Many points of contact exist between the biodemography of longevity and the biodemography of fertility. New developments in that field are summarized in Offspring: Human Fertility Behavior in Biodemographic Perspective edited by Wachter and Bulatao (2003). For humans, extended longevity opens up alternatives for the restructuring of traditional lifecourse stages, as discussed in the contribution of Lee and Goldstein (2003), blending the concerns of biodemography with economic and social demography. Cooperation between specialties should facilitate a fuller integration of life-course perspectives.

We may expect the next few years to bring a large collection of genetic studies with model organisms and with humans, including systematic studies of age profiles of gene expression.
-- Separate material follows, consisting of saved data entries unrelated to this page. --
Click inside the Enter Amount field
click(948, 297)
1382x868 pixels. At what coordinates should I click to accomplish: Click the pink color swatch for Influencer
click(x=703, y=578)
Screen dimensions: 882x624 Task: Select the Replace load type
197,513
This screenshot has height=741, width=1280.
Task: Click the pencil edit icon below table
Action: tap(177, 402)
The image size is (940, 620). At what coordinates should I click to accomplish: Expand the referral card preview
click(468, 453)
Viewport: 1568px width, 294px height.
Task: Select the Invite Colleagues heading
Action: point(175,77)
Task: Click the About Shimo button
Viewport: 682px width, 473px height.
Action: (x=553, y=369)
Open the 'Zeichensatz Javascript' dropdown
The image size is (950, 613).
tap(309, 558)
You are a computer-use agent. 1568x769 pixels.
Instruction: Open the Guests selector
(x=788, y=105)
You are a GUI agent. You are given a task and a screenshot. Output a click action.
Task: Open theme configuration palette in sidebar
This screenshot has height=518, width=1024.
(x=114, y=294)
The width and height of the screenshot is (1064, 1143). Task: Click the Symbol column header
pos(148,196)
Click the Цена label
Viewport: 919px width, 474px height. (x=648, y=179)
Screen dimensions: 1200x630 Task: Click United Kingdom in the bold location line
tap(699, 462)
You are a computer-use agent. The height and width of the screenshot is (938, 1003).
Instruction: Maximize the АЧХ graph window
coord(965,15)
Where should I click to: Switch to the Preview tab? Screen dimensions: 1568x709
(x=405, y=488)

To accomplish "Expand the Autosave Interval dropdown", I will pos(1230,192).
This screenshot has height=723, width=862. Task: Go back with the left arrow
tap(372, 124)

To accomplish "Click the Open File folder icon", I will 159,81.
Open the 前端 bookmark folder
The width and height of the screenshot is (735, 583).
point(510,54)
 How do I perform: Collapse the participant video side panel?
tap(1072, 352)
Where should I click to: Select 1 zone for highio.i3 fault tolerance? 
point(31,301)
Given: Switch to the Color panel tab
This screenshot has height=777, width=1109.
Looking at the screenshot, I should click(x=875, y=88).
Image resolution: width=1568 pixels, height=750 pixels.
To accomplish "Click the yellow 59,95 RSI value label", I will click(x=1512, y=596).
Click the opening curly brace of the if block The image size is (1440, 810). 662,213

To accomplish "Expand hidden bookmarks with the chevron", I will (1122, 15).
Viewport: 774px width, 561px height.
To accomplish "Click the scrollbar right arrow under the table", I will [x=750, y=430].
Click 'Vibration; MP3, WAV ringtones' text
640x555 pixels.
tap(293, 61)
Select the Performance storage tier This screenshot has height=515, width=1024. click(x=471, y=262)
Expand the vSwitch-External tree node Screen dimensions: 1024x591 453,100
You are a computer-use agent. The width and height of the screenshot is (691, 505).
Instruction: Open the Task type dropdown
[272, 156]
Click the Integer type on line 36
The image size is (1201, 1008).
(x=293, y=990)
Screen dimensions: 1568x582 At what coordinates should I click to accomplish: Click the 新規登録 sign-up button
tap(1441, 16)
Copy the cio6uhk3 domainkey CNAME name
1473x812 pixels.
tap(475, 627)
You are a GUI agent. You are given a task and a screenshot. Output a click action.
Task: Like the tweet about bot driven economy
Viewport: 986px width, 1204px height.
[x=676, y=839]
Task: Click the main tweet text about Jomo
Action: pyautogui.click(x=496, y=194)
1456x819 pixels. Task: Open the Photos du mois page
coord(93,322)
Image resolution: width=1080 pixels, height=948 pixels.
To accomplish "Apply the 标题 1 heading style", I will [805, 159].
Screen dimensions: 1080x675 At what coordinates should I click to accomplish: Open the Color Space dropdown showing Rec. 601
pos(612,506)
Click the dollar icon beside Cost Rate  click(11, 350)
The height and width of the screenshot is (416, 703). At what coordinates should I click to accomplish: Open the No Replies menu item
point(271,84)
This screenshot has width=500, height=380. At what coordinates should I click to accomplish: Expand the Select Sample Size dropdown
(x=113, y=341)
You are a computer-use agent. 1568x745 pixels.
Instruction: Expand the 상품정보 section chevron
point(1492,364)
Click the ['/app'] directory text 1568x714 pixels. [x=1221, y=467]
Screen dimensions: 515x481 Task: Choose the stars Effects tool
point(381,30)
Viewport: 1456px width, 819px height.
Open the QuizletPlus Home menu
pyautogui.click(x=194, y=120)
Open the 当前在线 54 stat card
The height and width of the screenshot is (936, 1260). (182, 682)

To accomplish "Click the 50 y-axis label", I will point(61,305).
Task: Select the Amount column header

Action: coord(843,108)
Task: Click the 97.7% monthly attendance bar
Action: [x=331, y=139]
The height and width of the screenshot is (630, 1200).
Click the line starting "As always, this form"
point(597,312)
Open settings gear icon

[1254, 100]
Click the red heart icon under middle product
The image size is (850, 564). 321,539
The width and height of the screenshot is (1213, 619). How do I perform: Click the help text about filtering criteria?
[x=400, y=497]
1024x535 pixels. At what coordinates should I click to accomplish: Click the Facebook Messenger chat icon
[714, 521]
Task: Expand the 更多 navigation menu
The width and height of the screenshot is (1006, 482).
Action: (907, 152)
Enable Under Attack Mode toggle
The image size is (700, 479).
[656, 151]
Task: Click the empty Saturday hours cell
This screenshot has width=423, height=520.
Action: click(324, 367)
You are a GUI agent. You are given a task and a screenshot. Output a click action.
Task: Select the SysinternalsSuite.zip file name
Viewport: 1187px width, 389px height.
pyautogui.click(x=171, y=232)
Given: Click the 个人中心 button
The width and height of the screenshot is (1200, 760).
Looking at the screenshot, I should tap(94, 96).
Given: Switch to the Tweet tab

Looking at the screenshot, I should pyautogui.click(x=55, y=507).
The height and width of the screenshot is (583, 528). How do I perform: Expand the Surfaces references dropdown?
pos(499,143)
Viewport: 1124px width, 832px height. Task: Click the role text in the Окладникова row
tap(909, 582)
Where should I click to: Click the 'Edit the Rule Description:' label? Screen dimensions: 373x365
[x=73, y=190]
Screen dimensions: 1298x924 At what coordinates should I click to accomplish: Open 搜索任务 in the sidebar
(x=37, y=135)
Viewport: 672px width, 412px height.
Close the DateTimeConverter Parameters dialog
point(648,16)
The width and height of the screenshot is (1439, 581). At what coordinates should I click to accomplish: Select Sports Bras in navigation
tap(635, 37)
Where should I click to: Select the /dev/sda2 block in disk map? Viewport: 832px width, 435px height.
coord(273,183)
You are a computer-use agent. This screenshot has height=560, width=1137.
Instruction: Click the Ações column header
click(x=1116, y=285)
The picture is likely to be very complex, and it may be quite a while before generalizations emerge. Among humans, one promising strategy is to concentrate on exceptional longevity. As mortality progressively takes its toll on each human cohort and leaves a rarer and rarer subset of survivors, it may distill away some of the complexity. It may concentrate alleles of certain genes to the point where their roles are easier to identify. It may accentuate dimensions of heterogeneity that can be subject to measurement and observation. The more we learn about the upper tails of the lifetime distribution, the better we can judge whether the oldest-old among us today are truly harbingers of widespread future gains.

Many disciplines and many strands of research come together in the biodemography of longevity. They are well represented in this special issue. Broad regularities seen in patterns of human mortality over age and time plausibly reflect structures of biological potential honed by evolution and shared with other species. Many of the new developments in data and theory examined in this essay appear to have optimistic overtones, with respect to the permissiveness of our biological heritage. A wide range of ideas and possibilities, however, remain in play. The work reviewed here suggests but does not yet establish connections between the shapes of hazard curves and the prospects for continued progress, leaving us, as scientists and mortals, in suspense.